» INSTRUCTIONS FOR THE TASK: Please copy, character for character, each line from the beginning of the listing to the line containing "Click the yellow", including both.

RECORDED INFORMATION below:

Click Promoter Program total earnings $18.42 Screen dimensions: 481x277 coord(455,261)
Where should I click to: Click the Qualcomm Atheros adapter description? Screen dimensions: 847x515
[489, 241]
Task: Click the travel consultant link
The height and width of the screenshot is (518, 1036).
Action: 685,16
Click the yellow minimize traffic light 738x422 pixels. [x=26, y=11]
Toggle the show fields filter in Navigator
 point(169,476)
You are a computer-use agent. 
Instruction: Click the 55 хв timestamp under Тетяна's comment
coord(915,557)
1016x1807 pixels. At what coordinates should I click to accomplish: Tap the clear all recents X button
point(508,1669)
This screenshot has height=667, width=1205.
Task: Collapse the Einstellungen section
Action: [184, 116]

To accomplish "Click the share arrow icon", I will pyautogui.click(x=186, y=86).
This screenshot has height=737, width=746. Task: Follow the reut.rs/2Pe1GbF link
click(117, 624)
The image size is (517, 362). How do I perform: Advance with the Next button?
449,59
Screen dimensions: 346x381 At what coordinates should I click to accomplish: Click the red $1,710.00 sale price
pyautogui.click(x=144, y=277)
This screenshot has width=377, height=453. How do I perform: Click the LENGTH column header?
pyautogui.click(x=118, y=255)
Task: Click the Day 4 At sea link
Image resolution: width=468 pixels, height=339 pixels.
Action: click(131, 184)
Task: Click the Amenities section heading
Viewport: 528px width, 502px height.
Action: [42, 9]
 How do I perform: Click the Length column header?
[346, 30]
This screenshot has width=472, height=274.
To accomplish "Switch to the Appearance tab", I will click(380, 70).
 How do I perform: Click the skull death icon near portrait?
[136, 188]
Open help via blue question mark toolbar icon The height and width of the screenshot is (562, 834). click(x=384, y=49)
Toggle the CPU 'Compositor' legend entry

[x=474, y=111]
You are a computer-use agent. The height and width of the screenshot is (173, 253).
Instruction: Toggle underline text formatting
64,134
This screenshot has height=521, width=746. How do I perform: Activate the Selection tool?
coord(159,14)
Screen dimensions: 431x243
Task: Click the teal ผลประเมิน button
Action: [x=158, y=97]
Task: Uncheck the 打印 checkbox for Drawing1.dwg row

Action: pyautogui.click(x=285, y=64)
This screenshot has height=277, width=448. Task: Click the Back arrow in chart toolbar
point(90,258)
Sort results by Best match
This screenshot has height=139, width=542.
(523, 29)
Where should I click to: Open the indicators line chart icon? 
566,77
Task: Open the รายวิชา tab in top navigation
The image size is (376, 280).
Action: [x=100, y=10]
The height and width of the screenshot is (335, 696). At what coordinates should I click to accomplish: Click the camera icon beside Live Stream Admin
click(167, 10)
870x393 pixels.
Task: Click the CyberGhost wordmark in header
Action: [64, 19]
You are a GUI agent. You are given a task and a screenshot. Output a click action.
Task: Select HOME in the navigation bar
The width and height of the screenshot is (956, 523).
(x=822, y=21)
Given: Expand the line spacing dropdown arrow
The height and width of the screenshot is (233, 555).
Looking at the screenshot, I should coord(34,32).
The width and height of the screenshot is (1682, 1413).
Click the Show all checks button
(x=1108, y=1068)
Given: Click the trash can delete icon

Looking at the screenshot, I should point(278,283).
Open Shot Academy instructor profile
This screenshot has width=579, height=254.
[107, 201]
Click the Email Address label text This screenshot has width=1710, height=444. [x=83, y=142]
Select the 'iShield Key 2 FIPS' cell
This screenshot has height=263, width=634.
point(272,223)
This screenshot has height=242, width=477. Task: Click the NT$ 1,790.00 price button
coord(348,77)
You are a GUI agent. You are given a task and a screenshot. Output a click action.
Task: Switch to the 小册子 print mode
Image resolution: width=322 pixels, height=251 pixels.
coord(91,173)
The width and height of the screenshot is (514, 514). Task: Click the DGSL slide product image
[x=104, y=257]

End of RECORDED INFORMATION.

» COMPLETED TASK:
Click Promoter Program total earnings $18.42 Screen dimensions: 481x277 coord(455,261)
Where should I click to: Click the Qualcomm Atheros adapter description? Screen dimensions: 847x515
[489, 241]
Task: Click the travel consultant link
The height and width of the screenshot is (518, 1036).
Action: 685,16
Click the yellow minimize traffic light 738x422 pixels. [x=26, y=11]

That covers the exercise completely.